WHAT TO DO: When writing out the entries below, keep only the lines from the line with "Open the three-dot options menu in text panel" to the line with "Instruction: Open the Find", both included, exactly as they are, and leave the pictures aside.

Dataset entries:
• • • • • • •
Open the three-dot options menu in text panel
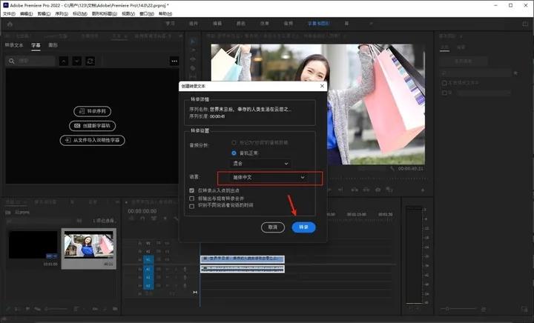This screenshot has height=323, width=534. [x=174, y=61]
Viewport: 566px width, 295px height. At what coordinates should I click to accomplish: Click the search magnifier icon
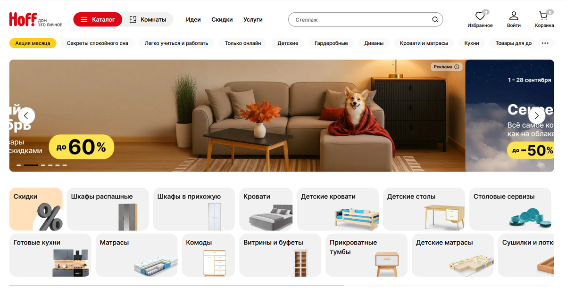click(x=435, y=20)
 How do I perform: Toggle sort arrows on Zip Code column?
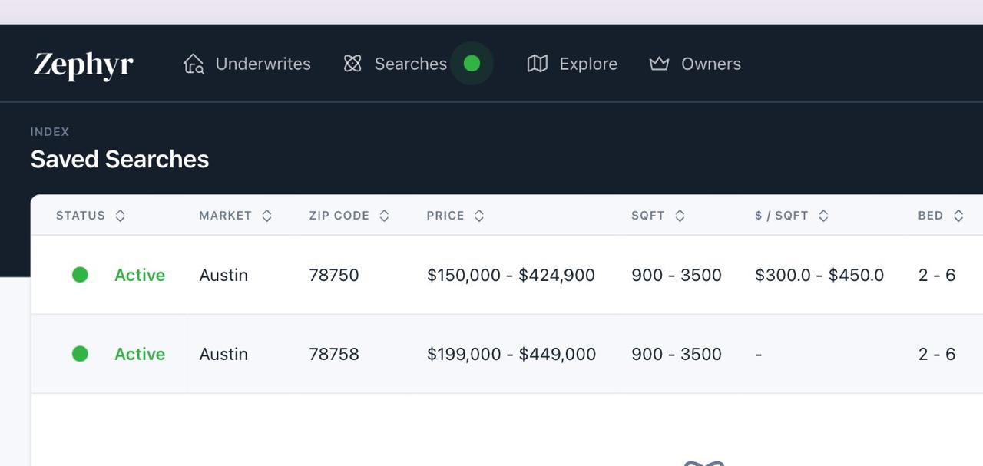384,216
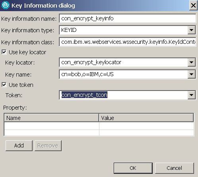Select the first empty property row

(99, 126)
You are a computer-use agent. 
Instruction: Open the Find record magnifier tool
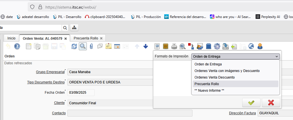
• • • • • • •
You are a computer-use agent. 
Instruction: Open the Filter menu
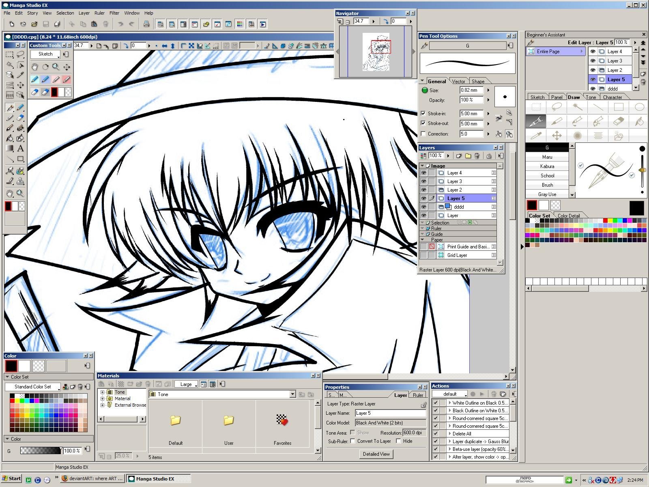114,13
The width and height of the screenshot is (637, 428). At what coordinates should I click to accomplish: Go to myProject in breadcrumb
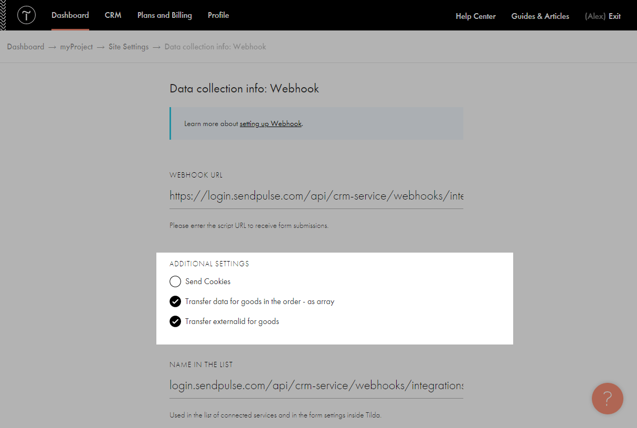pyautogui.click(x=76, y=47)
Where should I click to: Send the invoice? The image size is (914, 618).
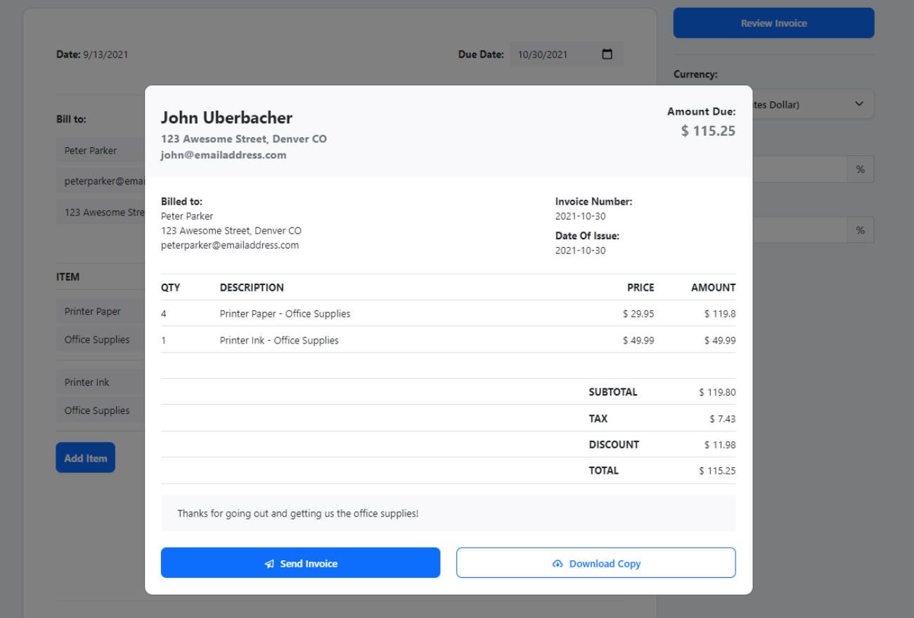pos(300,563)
• • • • • • •
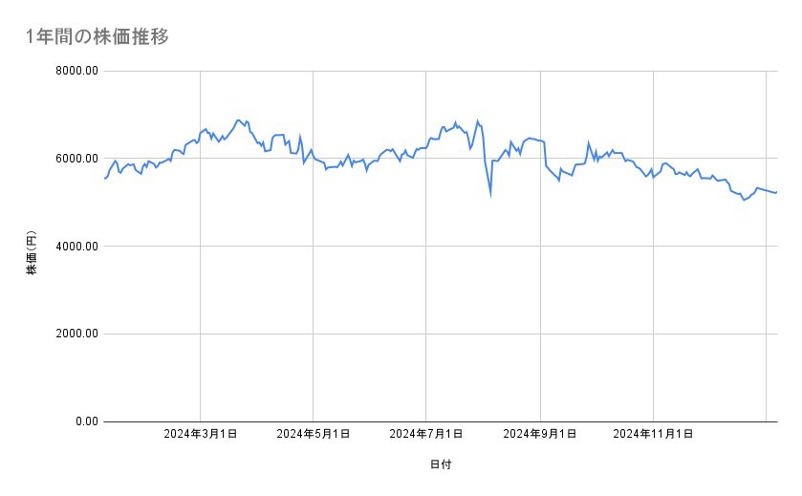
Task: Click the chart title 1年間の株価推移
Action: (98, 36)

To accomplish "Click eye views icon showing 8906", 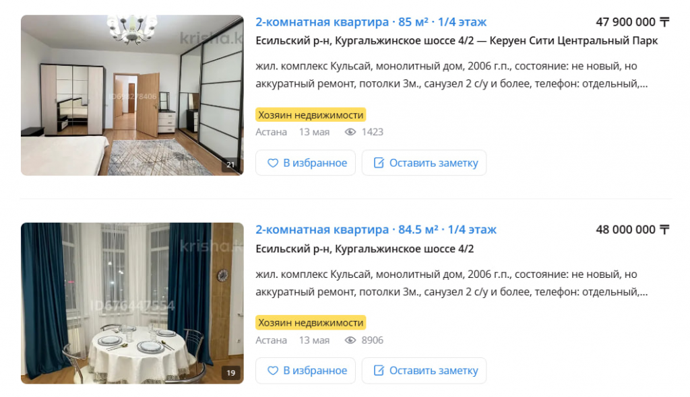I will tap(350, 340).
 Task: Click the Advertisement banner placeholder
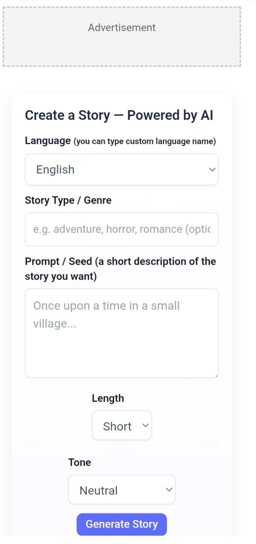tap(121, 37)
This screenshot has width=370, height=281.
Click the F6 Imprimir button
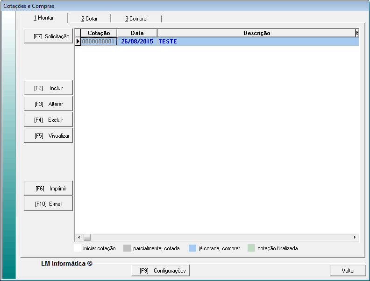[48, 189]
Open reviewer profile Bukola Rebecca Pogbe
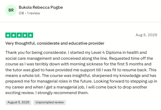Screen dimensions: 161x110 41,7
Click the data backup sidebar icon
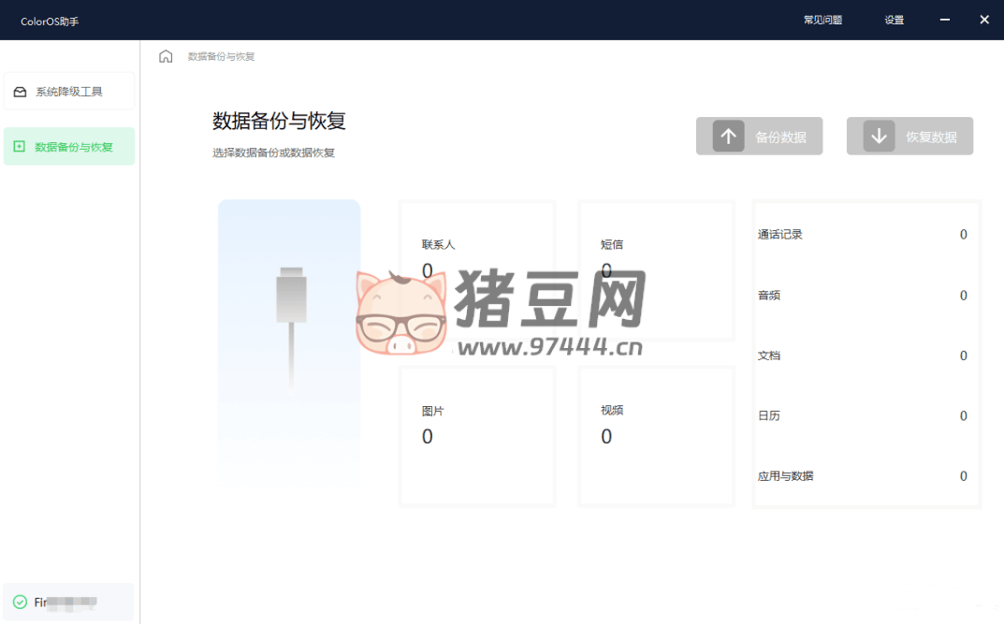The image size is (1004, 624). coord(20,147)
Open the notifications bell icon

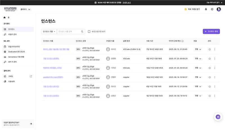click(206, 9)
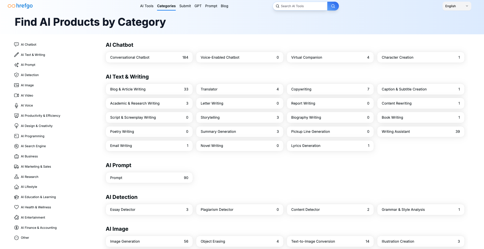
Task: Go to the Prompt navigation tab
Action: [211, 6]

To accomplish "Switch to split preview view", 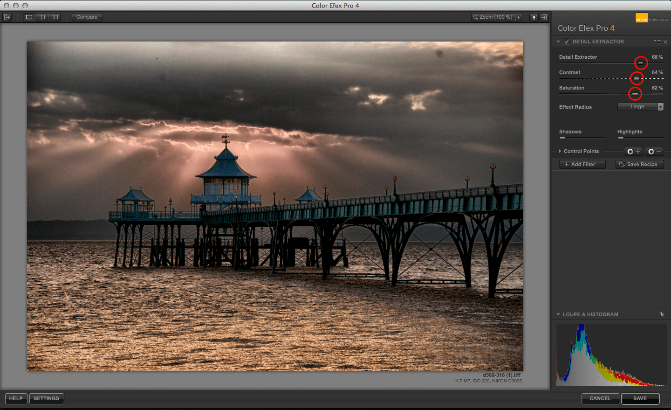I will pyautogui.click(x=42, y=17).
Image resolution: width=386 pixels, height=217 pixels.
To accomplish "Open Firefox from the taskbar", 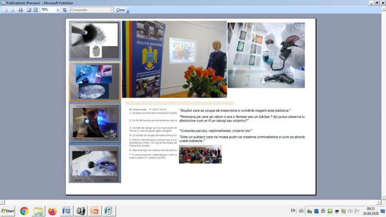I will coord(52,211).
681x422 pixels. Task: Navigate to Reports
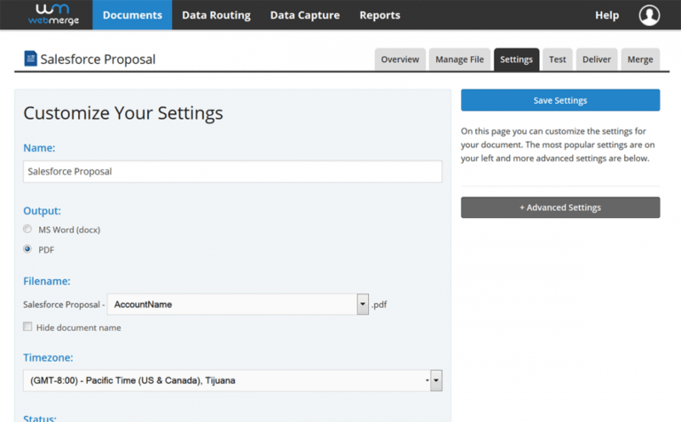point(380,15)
• • • • • • •
RESPONSE TO THE TASK:
Open the three-dot options menu in text panel
This screenshot has height=323, width=534. [x=174, y=61]
Viewport: 566px width, 295px height. At what coordinates should I click to accomplish: Click the search magnifier icon
click(x=435, y=20)
 How do I perform: Toggle sort arrows on Zip Code column?
384,216
Select the first empty property row

(99, 126)
You are a computer-use agent. 
Instruction: Open the Find record magnifier tool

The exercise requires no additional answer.